- **Data supplied**:
################

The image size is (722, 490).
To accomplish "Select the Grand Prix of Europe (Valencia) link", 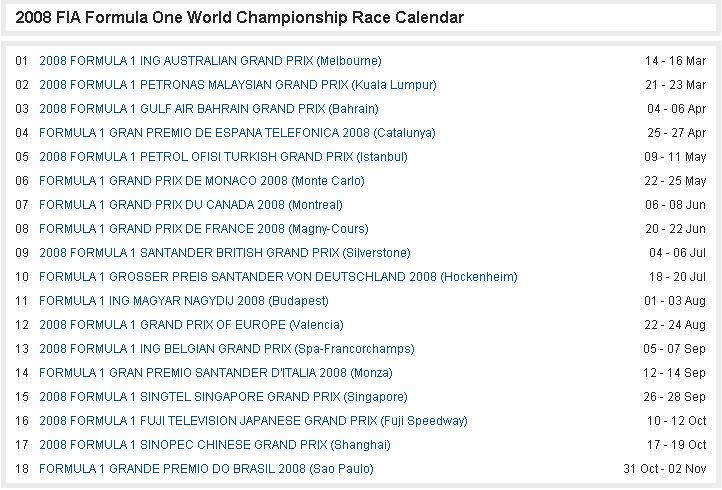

################

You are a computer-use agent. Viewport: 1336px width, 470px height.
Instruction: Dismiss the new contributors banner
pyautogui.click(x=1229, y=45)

################

Set down again, word for word, every line from the one with "The image size is (722, 490)." to the one with "the Grand Prix" in the entries above, and omit the pictures.

- **Written response**:
The image size is (722, 490).
To accomplish "Select the Grand Prix of Europe (Valencia) link", 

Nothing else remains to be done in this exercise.